= EXCERPT PROVIDED =
━━━━
What does Belichick look for in these trades, though? How often does he move up the board compared to down? In which round is he most likely to deal? With which teams is he most likely to trade? With which teams does he never trade?

With the 2022 NFL Draft set to begin Thursday, April 28, we set out to answer those questions.

To keep the sample size manageable and the data relatively current, we only examined the Patriots’ drafts since 2010 for this exercise. We also only considered trades that were made during the draft, not others that simply involved draft picks.

All told, the Patriots have executed a total of 46 in-draft trades over the last dozen years. Let’s break them down:

PATRIOTS TRADES BY YEAR
2021: 1
2020: 5
2019: 7
2018: 8
2017: 4
2016: 3
2015: 2
2014: 1
2013: 2
2012: 2
2011: 4
2010: 7

After a highly active three-year stretch, the Patriots executed just one draft-day trade in 2021, sending a second-rounder and two fourths to Cincinnati to move up eight spots and grab defensive tackle Christian Barmore at No. 38 overall. That proved to be a wise investment for New England, as Barmore was the team’s second-best pass rusher as a rookie and looks like a star in the making.
━━━━
= DATA =
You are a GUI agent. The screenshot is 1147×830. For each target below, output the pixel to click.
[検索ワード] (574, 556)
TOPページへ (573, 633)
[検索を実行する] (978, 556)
━━━━
= WRITTEN INSTRUCTION 1 =
Please reproduce the stretch of the Patriots draft-trade excerpt from "To keep the" through "involved draft picks.".
= WRITTEN INSTRUCTION 2 =
Using the Patriots draft-trade excerpt, decide whether each statement agrees with it. Answer yes or no and quote the deciding words.
(a) The analysis covers only the Patriots' drafts since 2010.
(b) The Patriots made eight in-draft trades in 2019.
(c) In 2021 the Patriots traded with Cincinnati to move up eight spots.
= WRITTEN INSTRUCTION 3 =
According to the Patriots draft-trade excerpt, how many in-draft trades have the Patriots executed over the last dozen years?

= EXPECTED OUTPUT 1 =
To keep the sample size manageable and the data relatively current, we only examined the Patriots’ drafts since 2010 for this exercise. We also only considered trades that were made during the draft, not others that simply involved draft picks.

= EXPECTED OUTPUT 2 =
(a) Yes: "we only examined the Patriots’ drafts since 2010 for this exercise"
(b) No: "2019: 7"
(c) Yes: "sending a second-rounder and two fourths to Cincinnati to move up eight spots"

= EXPECTED OUTPUT 3 =
46